## Aim of the exercise:
Whenever the word "target" appears in a line of the data below, copy that line.

## Source material:
== == ==
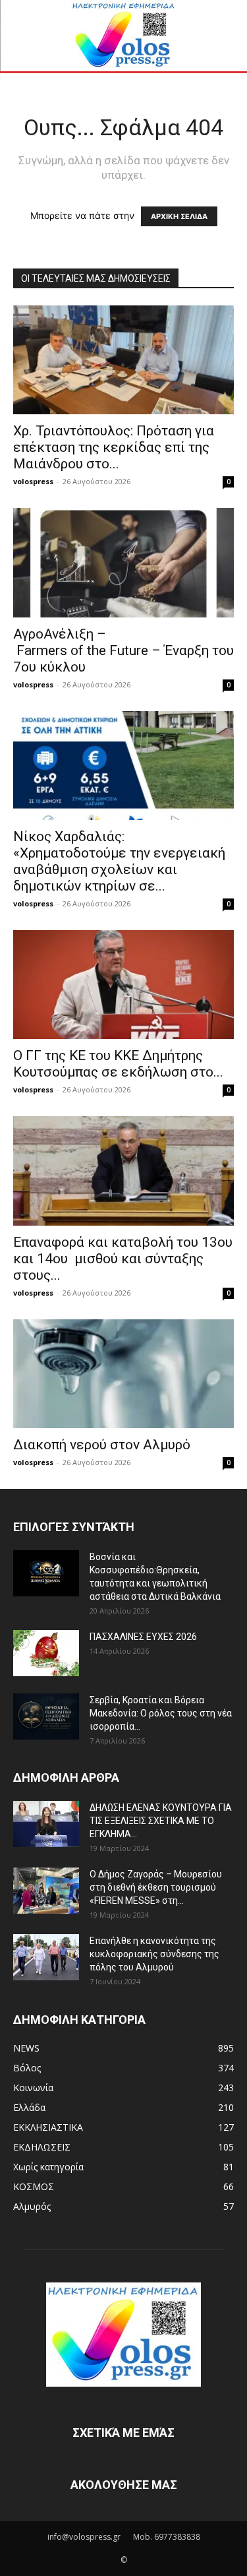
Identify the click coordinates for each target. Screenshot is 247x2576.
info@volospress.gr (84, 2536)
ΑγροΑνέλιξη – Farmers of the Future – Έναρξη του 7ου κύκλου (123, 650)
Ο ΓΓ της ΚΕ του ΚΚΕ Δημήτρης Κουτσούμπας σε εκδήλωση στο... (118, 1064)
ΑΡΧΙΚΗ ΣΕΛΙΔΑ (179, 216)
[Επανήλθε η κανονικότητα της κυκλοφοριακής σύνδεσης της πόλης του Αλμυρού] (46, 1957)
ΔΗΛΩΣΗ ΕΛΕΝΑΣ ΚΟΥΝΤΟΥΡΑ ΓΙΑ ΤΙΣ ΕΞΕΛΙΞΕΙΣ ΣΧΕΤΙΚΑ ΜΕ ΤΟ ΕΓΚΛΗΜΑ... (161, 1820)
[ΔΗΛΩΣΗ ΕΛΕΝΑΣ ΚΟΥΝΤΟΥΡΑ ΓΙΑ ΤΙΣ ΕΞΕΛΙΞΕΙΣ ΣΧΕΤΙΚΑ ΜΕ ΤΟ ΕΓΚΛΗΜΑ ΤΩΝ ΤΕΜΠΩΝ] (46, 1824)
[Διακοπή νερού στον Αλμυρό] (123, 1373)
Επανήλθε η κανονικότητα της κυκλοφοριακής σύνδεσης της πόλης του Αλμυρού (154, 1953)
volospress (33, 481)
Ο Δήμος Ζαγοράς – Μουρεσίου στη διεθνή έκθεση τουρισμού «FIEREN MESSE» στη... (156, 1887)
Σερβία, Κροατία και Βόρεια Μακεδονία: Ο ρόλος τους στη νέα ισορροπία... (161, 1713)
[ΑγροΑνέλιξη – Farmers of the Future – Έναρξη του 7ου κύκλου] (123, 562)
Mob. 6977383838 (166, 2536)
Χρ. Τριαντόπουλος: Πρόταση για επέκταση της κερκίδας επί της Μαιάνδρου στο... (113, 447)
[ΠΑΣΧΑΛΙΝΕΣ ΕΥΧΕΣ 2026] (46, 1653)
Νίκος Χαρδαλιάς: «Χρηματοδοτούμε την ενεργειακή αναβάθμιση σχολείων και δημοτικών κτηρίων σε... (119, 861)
== == ==
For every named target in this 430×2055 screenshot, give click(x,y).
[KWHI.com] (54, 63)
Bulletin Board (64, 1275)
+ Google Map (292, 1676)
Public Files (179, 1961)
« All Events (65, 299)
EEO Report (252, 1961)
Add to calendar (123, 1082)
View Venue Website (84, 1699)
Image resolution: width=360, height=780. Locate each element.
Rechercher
== == ==
## Answer box:
Identify the click coordinates for each target. Screenshot is 247x2576.
For every named target in this 430×2055 screenshot, give click(x,y).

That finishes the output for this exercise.